El aire se abrió en una grieta oscura en medio del suelo. Una voz surgió de ella, tan suave como venenosa.
No puedes huir de mí.
Era Dorian. Su presencia mental se colaba incluso allí, en aquel refugio. La voz se multiplicaba, rebotaba en las piedras como si el propio sótano respirara con su aliento.
Lucien cerró los ojos, concentrándose. Gabriel sintió el pulso acelerado de su corazón contra él. Vio cómo su piel se tensaba, cómo un leve hilo de sangre corría de su nariz.
—¡Lucien! —exclamó, queriendo apartarse para ayudarlo.
—¡No! —rugió Lucien, más fuerte de lo que Gabriel lo había escuchado jamás— No lo mires, no lo escuches. Yo sostendré el peso.
El crujido se intensificó. Una mano espectral, blanca y perfecta, emergió de la grieta. Era la de Dorian, extendiéndose para alcanzarlos. Gabriel se estremeció.

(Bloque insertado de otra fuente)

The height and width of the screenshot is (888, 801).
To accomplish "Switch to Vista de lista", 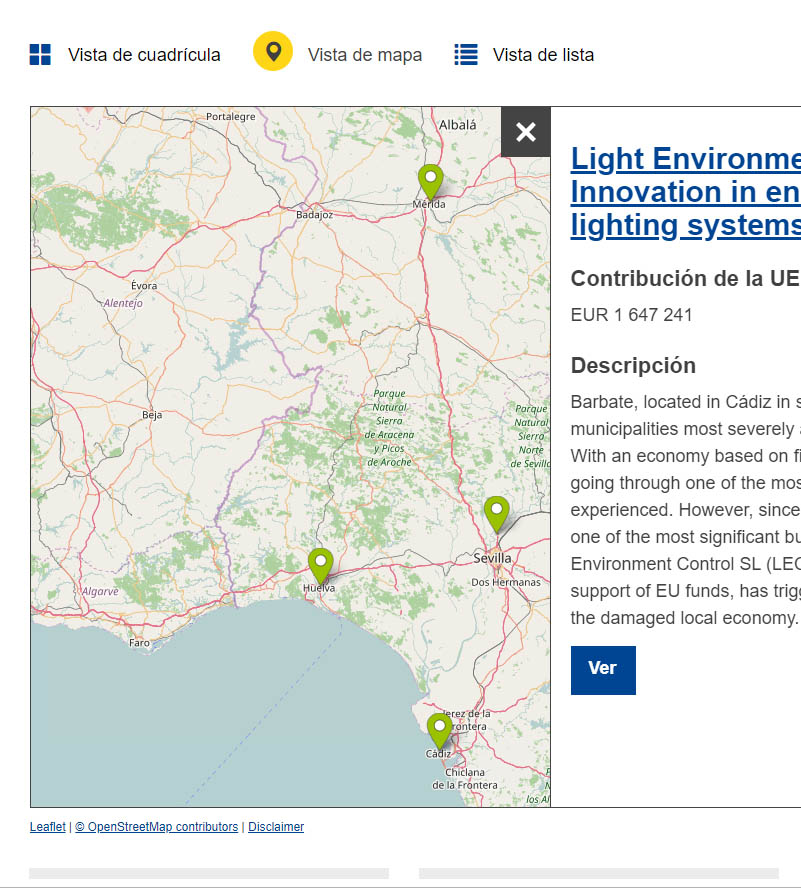I will 543,55.
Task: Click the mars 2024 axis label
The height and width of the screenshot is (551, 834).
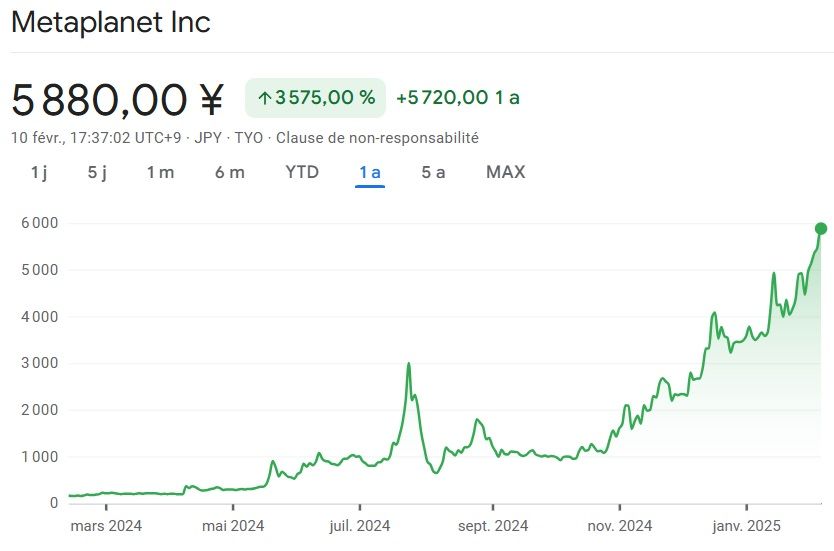Action: click(x=106, y=526)

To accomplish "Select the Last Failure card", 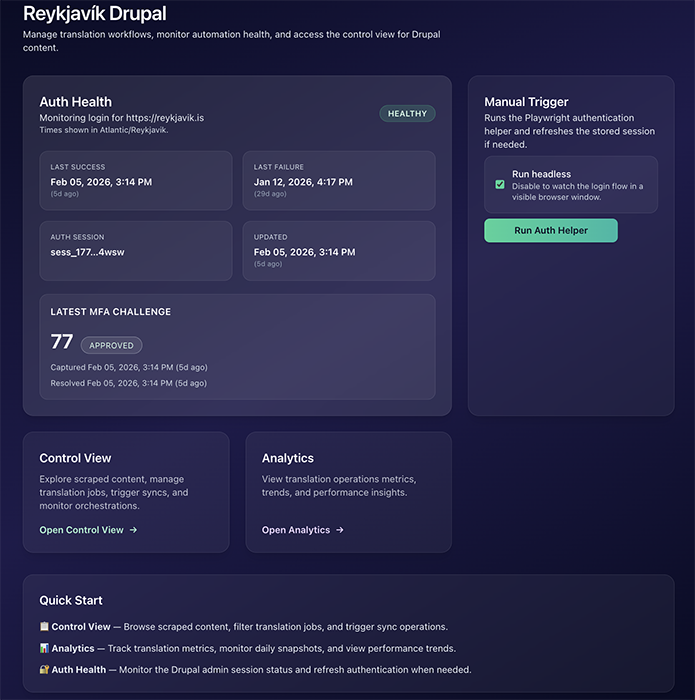I will tap(339, 181).
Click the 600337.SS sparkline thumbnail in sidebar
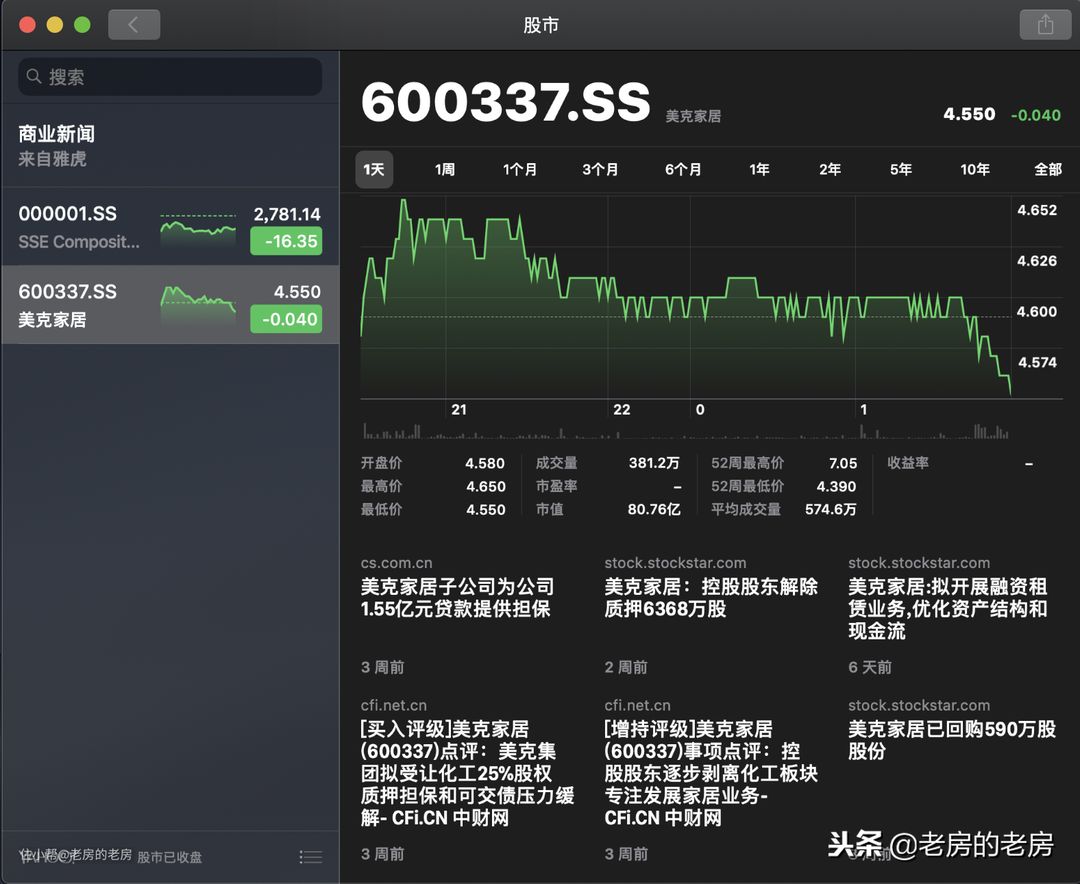Screen dimensions: 1080x884 pyautogui.click(x=198, y=300)
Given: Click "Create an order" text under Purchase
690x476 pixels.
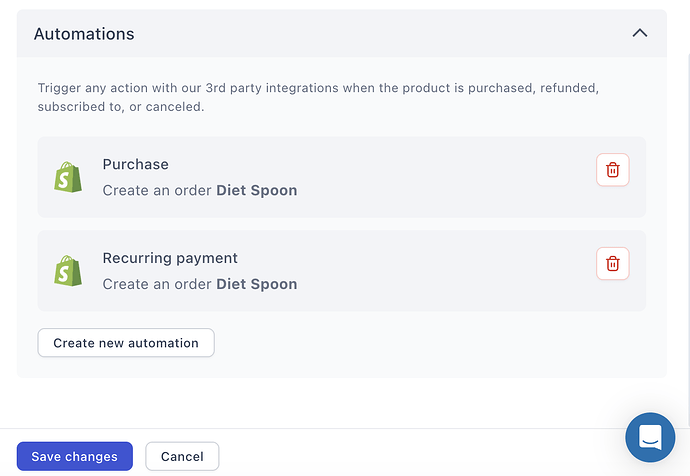Looking at the screenshot, I should click(157, 190).
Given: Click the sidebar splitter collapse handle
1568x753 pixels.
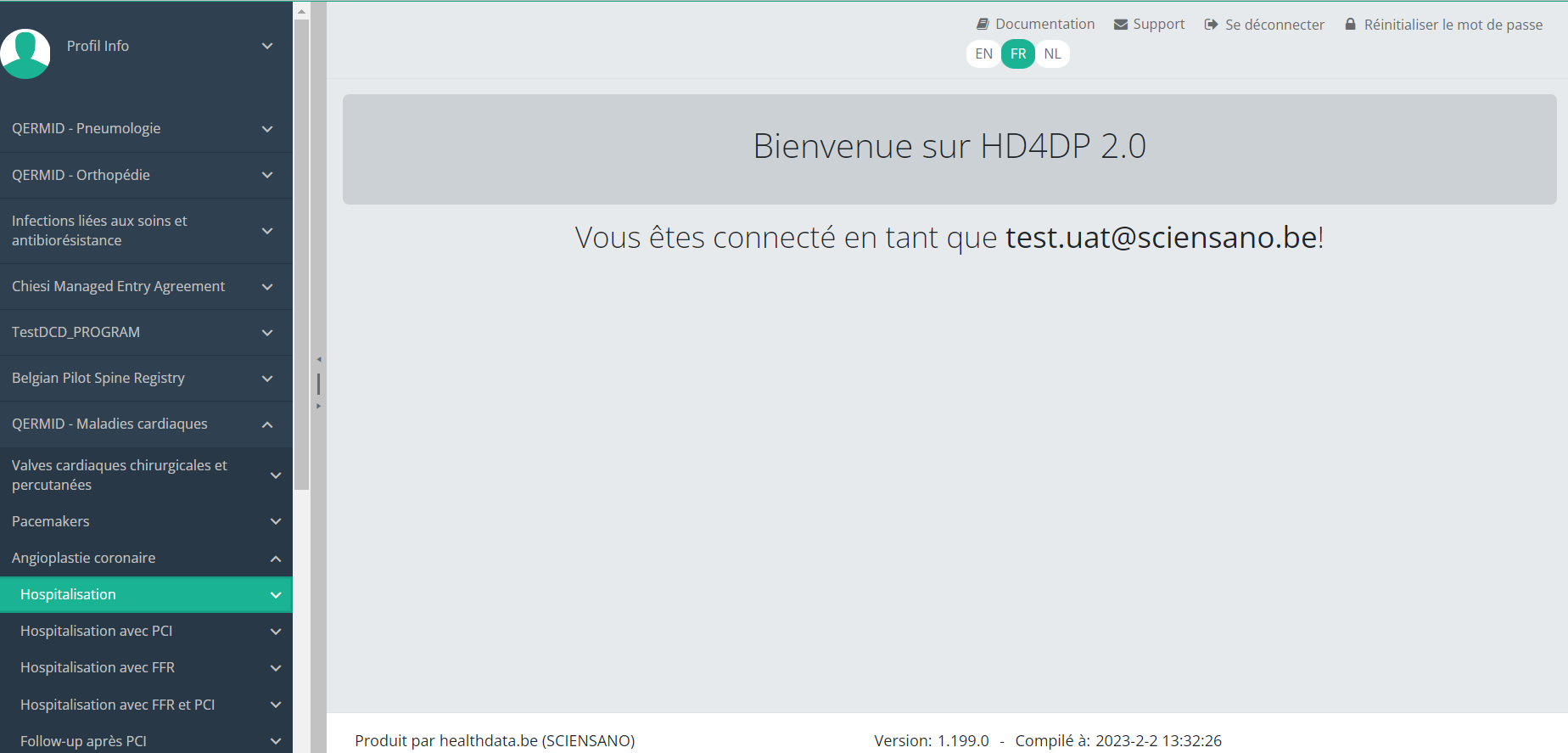Looking at the screenshot, I should (x=318, y=384).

Sus ojos dorados parecían arder, como si una fuerza interior quisiera liberarse.
—No puedo dejarte hacerlo solo… —susurró, sintiendo que algo en su interior pedía salir.
Lucien volvió su mirada hacia él, un instante que se grabó como fuego.
—Escúchame, Gabriel. Tú eres la llave. Si él logra entrar en ti, si logra controlarte, lo perderemos todo. Elige: ser su vasallo o resistir conmigo.
El corazón de Gabriel estalló en un latido que le pareció romperle el pecho. Y entonces sucedió. Un halo dorado brotó de su cuerpo, tan intenso que las velas verdes se apagaron. La mano espectral de Dorian se deshizo como humo quemado. El sótano vibró, las piedras crujieron, y por primera vez, la voz del villano sonó alterada:
¿Qué has hecho?
Gabriel cayó de rodillas, exhausto. Lucien lo sostuvo, incrédulo.
—Has despertado —susurró con voz temblorosa.
—¿Despertado? ¿Qué soy, Lucien? —preguntó Gabriel, con lágrimas en los ojos.
Lucien no respondió enseguida. Sabía que había llegado el momento de revelar lo que había temido.
—Eres más que sensible, Gabriel. Eres un canal. Tu mente no solo recibe… abre caminos entre mundos. Eso es lo que Dorian desea de ti. Con tu poder, podría dominar no solo las mentes de Londres, sino las almas.
Gabriel se estremeció. Todo lo que había sentido, todos los susurros, las visiones… cobraban un sentido aterrador. Pero antes de que pudiera hablar, una risa oscura resonó en el sótano.
¿Creían que sería tan fácil?
El espejo detrás de ellos volvió a brillar. Y en su superficie apareció Dorian, de pie, elegante, con los ojos llameando como carbones encendidos.
—Ahora sé la verdad de lo que eres, Gabriel —dijo, y su voz cruzó el cristal como cuchillas— Y nada me detendrá hasta poseerte.
Lucien empuñó un cuchillo ceremonial, sus dedos temblando apenas.
—Tendrás que matarme antes, Dorian.
El villano sonrió.
—Eso es exactamente lo que planeo.
El espejo se quebró en mil pedazos… pero los fragmentos no cayeron al suelo. Flotaron, girando en círculos, convirtiéndose en cuchillas suspendidas en el aire, listas para lanzarse. Lucien se colocó delante de Gabriel, protegiéndolo con su propio cuerpo.
—¡No! —gritó Gabriel, pero ya era tarde.
Los fragmentos comenzaron a volar hacia ellos como lluvia mortal. Lucien cerró los ojos, concentrando toda su mente en un solo pensamiento: protegerlo, aunque le costara la vida. Un estallido de luz azul y dorada llenó el sótano. Y entonces, el silencio.
Cuando Gabriel abrió los ojos, Lucien estaba de pie, con el cuerpo arqueado, sangrando por la boca. Había detenido los fragmentos… pero a un precio terrible.
El sótano quedó envuelto en una calma irreal. El espejo desapareció. Dorian, por ahora, se había desvanecido. Gabriel sostuvo a Lucien entre sus brazos, temblando.
—No puedes dejarme… —susurró con desesperación, acariciando su rostro.